▸ **Trecho selecionado**
....

No Brasil, a população assistiu, atônita, queimadas sem proporções causarem possivelmente a maior devastação já vista no Pantanal, em um dos mais ricos biomas do planeta, além dos avanços do desmatamento na Amazônia. Como reação a essa situação, dirigentes de companhias nacionais, multinacionais e instituições financeiras manifestaram-se em carta dirigida ao Vice-Presidente da República, coordenador do Conselho da Amazônia, rogando pelo controle do desmatamento. No documento, ressaltam prejuízos econômicos da percepção negativa do Brasil no exterior quanto ao trato com o patrimônio ambiental nacional.

Esse cenário deixa clara não apenas a relevância da temática ambiental e a concretização da visão indissociável entre meio ambiente e economia, mas também leva à reflexão sobre a necessidade de reinvenção do modelo das políticas públicas na área, notadamente em nível nacional. Historicamente, o Brasil evoluiu de uma legislação que notadamente regulava o aproveitamento dos recursos naturais para normas abrangentes e relevantes, com forte viés de proteção. Muitas, porém, sem efetividade na aplicação, conduzidas por um poder público focado em ações de comando e controle nem sempre eficientes para garantir preservação e desenvolvimento.

No atual contexto, é premente que o poder público se volte à construção de políticas de incentivo a práticas ambientais positivas, envolvendo o setor produtivo e promovendo ferramentas capazes tanto de preservar os recursos naturais quanto recompor os prejuízos já havidos tanto sob o prisma ambiental quanto social e econômico. Algumas ações, ainda que tímidas, vêm sendo estabelecidas em âmbito federal em temas que são bastante estratégicos e envolvem uma das maiores riquezas nacionais, a vegetação e florestas nativas.

Um avanço foi a publicação da Portaria nº 288 do Ministério do Meio Ambiente (MMA), em julho deste ano, instituindo o Programa Nacional de Pagamentos por Serviços Ambientais – Floresta+ com diretrizes para criar, fomentar e consolidar o mercado de serviços ambientais com foco na preservação e conservação da vegetação nativa brasileira, no intuito de reconhecer e valorizar as atividades ambientais realizadas, incentivando a sua retribuição monetária e não monetária. Conforme o Código Florestal Federal, o incentivo ou pagamento por serviços ambientais é a retribuição, monetária ou não, às atividades de conservação e melhoria dos ecossistemas e que gerem serviços ambientais, tais como o sequestro, a conservação, a manutenção e o aumento do estoque e a diminuição do fluxo de carbono; a conservação da biodiversidade; a regulação do clima e a manutenção de Áreas de Preservação Permanente. Nessa linha, nos objetivos do Floresta+ estão o fomento a acordos setoriais para a geração de demanda por serviços ambientais e a captação de recursos internacionais para fomento de políticas públicas visando o fortalecimento do mercado de pagamento por serviços ambientais. Embora a iniciativa do Programa seja positiva, questões essenciais à sua implementação, como prazos e condições, ainda serão definidos em regramento.

....

▸ **Dados fornecidos**
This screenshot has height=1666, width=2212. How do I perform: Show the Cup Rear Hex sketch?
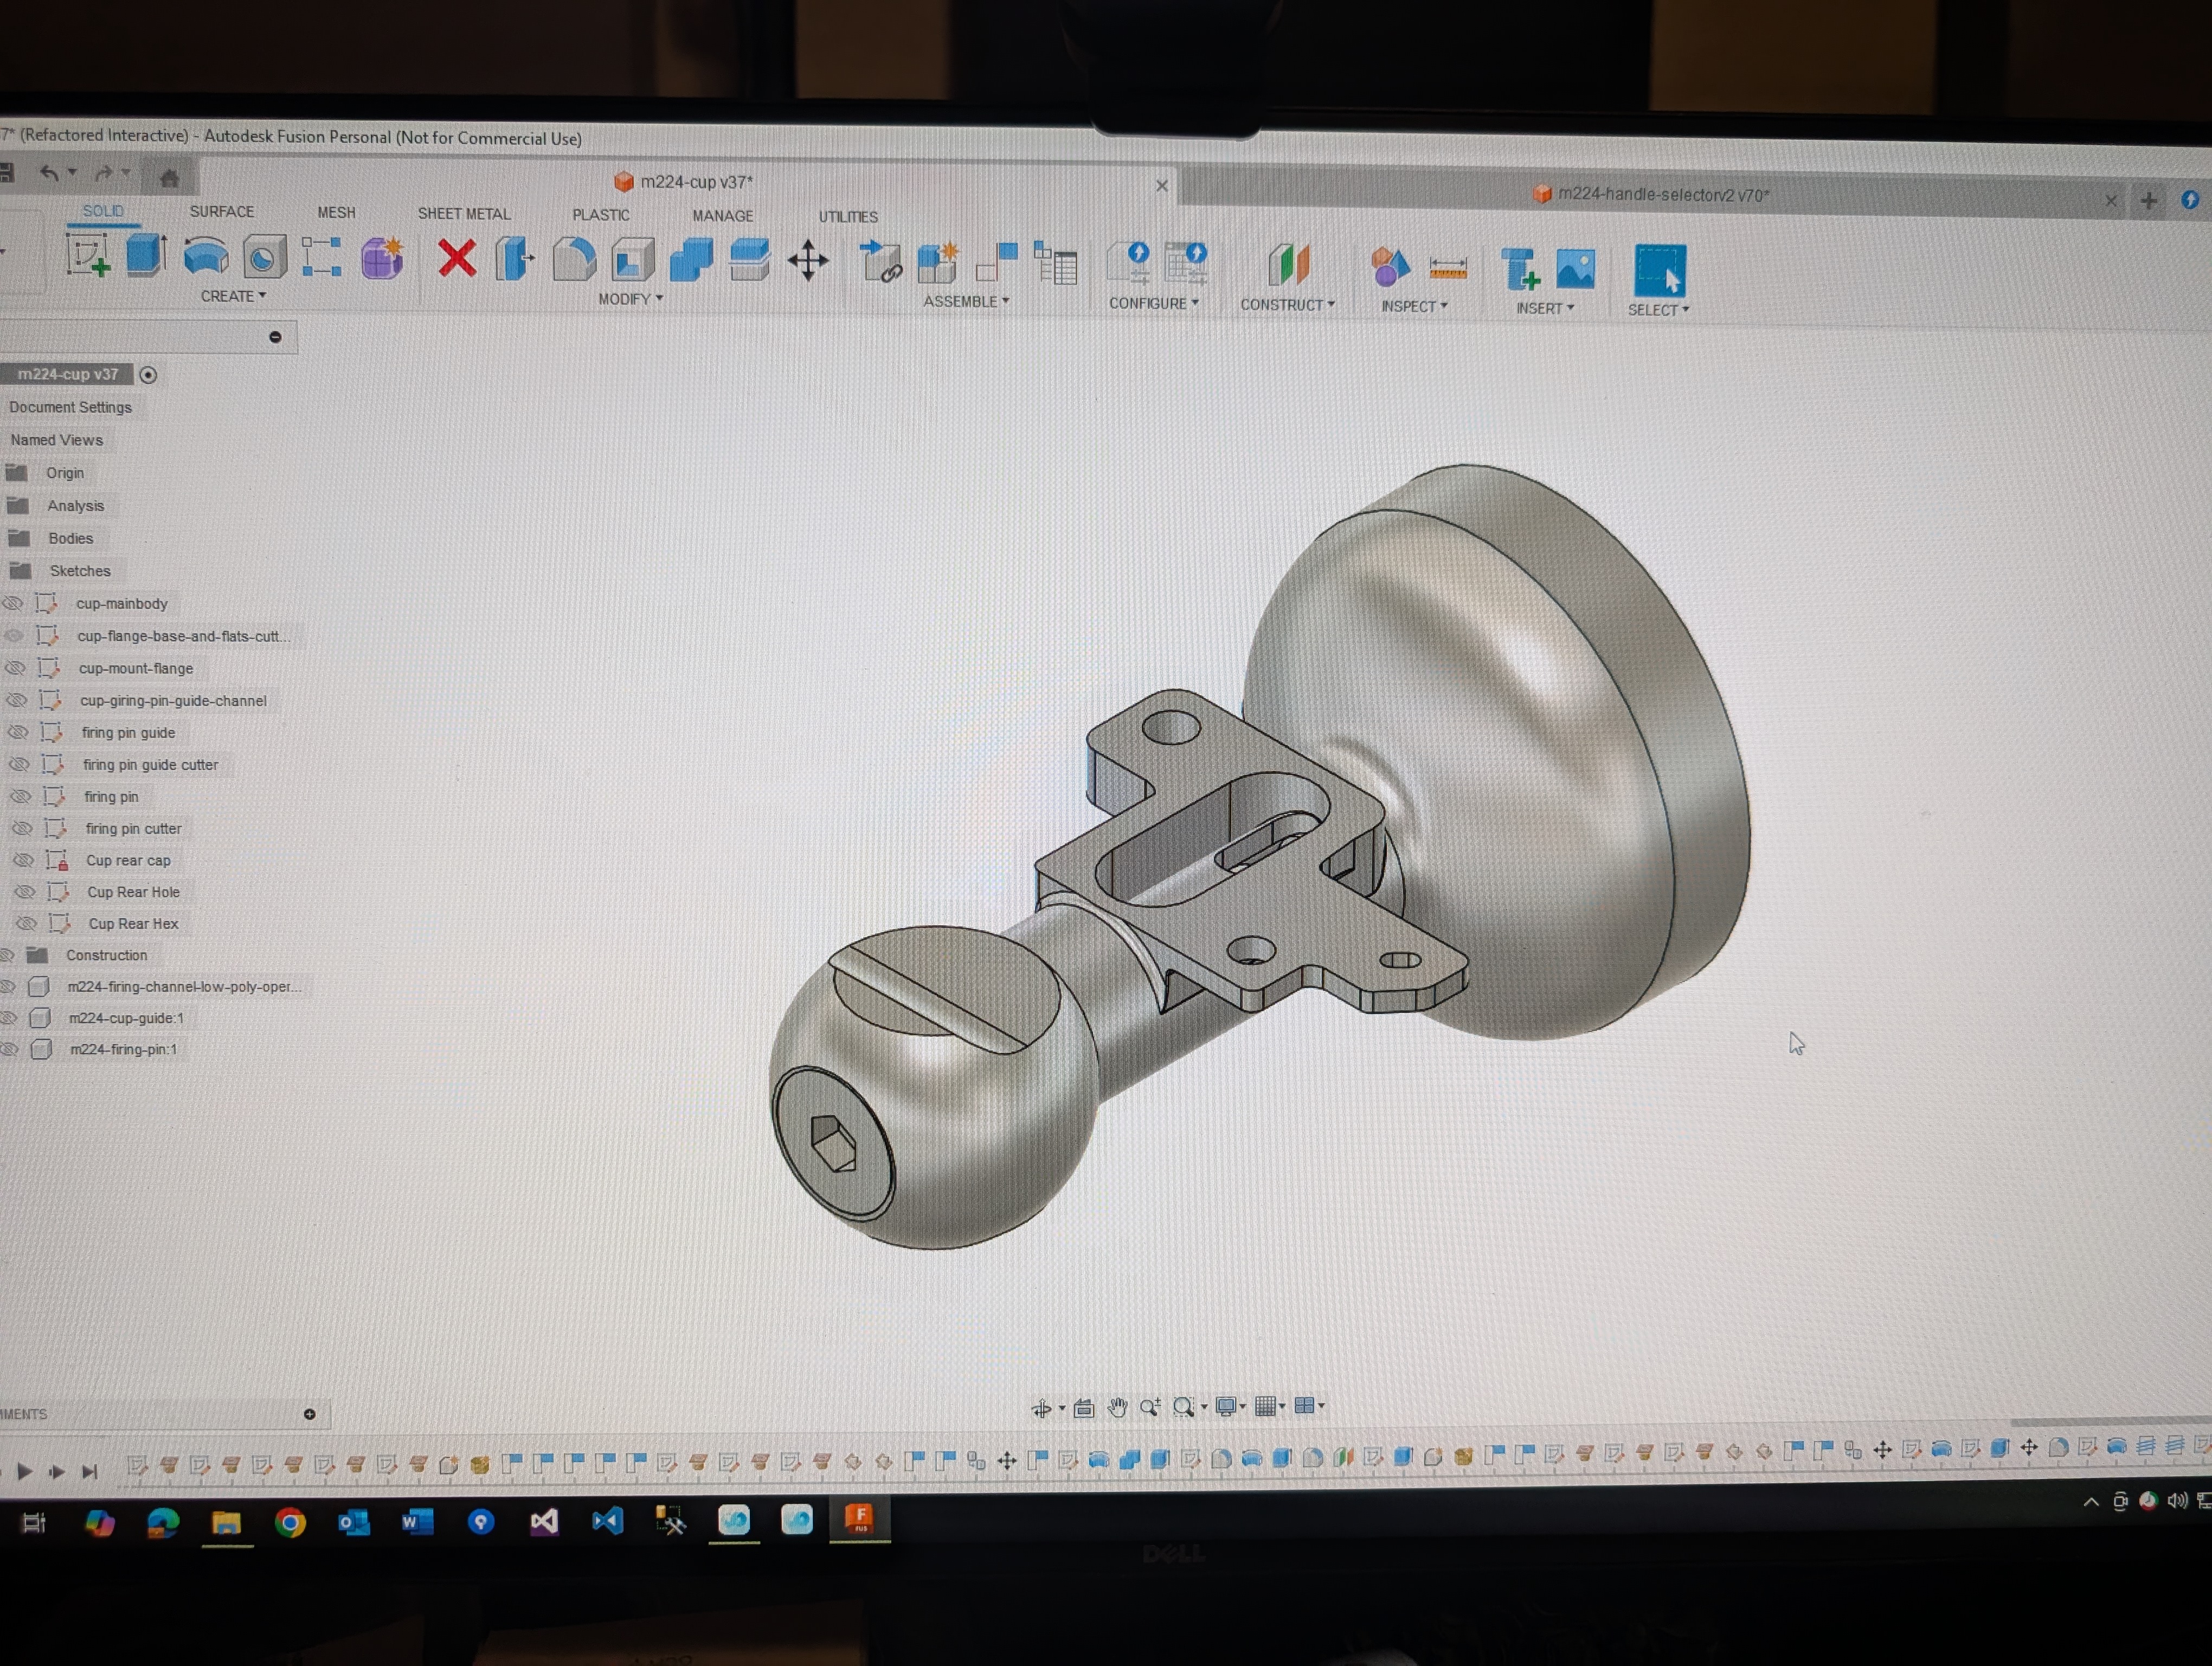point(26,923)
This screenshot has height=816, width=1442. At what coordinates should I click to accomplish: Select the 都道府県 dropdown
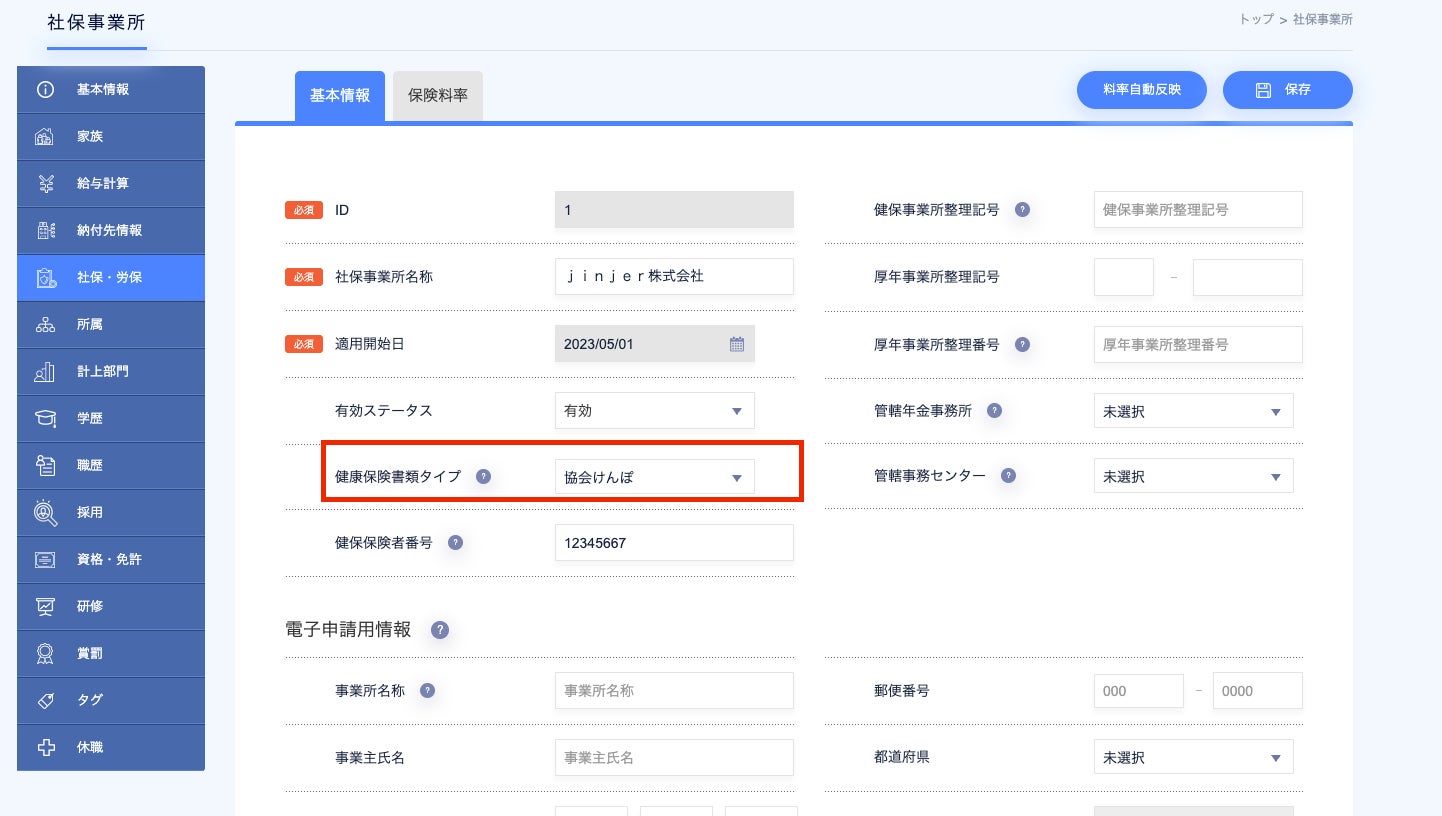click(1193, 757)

....

▸ **Faça isto**
Responda às perguntas sobre o trecho acerca da política ambiental no Brasil, marcando cada resposta com a mesma letra.
(a) A quem os dirigentes de companhias e instituições financeiras dirigiram a carta?
(b) Em que mês foi publicada a Portaria nº 288 do Ministério do Meio Ambiente?
(c) Quais questões essenciais à implementação do Floresta+ ainda serão definidas em regramento?
As linhas são um material à parte, independente do trecho.

▸ **Resposta completa**
(a) Ao Vice-Presidente da República, coordenador do Conselho da Amazônia.
(b) Em julho.
(c) Prazos e condições.